Watching the video of Eliezer's Singularity Summit 2010 talk, I thought once more about the 'baseball' argument. Here's a text version from How to Seem (and Be) Deep:
[...] given human nature, if people got hit on the head by a baseball bat every week, pretty soon they would invent reasons why getting hit on the head with a baseball bat was a good thing.
And then it dawned on me. Roughly half of human kind, women, are inflicted with a painful experience about once a month for a large period of their lives.
So, if the hypothesis was correct, we would expect to have deep-sounding memes about why this was a good thing floating around. Not one to disappoint, the internet has indeed produced at least two such lists, linked here for your reading pleasure.
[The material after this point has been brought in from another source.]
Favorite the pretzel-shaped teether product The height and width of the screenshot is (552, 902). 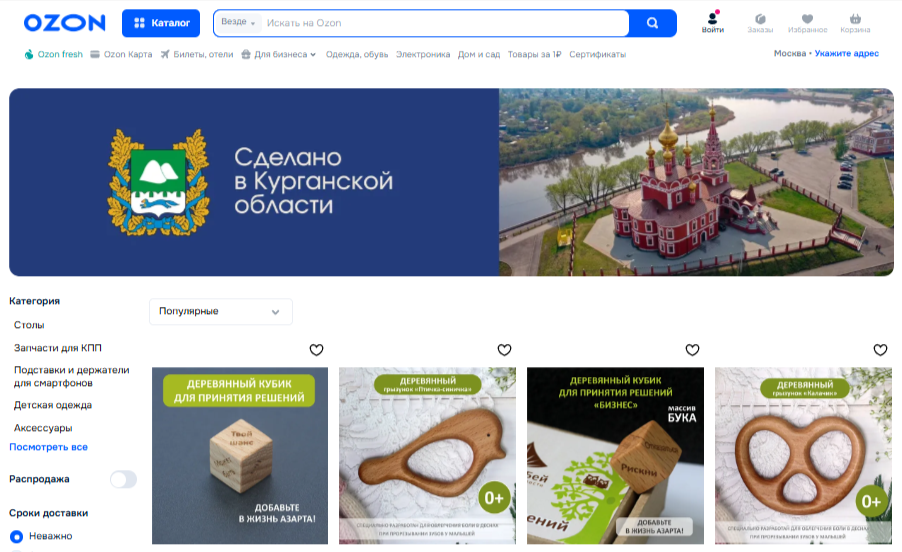pyautogui.click(x=880, y=350)
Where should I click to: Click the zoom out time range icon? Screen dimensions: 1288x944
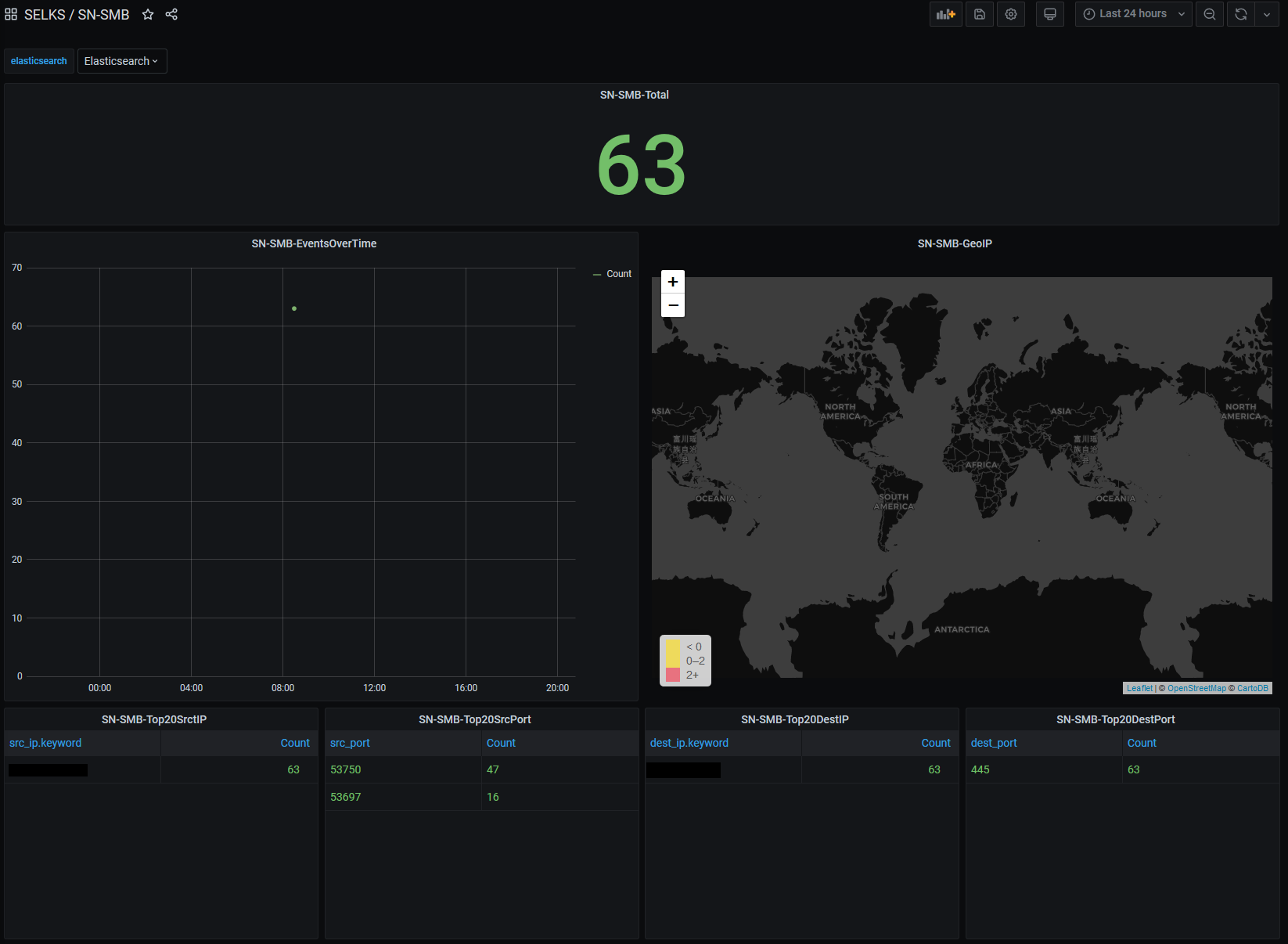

However, neither of these lists claim that the benefits outweigh the costs, nor do they make any deep-sounding arguments about why this is in fact a good thing overall. Whether or not they are supported by the evidence, the benefits mentioned are relatively practical. What's more, you don't hear these going around a lot (as far as I know, which, admittedly, is not very far).
So why aren't these memes philosophised about? Perhaps the ick factor? Maybe the fact that having the other half of the population going around and having perfectly normal lives without any obvious drawbacks acts as a sanity test?
In any case, since this is a counter-argument that may eventually get raised, and since I didn't want to suppress it in favour of a soldier fighting on our side, I thought I'd type this up and feed it to the LessWrong hivemind for better or worse.
When the first analgesics and techniques for relieving the pain of childbirth became available, in the 19th century, there was a very big movement in Western society against using them. The arguments given were that the pain 1) is natural 2) is God's just punishment. For decades, these analgesics were not used nearly as widely as they might have been.
Incidentally, IIRC, among the biggest opponents of analgesics were midwifes.
Why should it be good for the woman? It's a punishment. A punishment is supposed to be bad.
Punishments are supposed to be rehabilitative.
The thinking today has evolved somewhat, away from thinking the pain of childbirth is a punishment. Yet there is still a widespread tendency (including amongst nonreligious people) to claim that a painful childbirth is a natural childbirth, and to overemphasize and invent dangers of epidurals.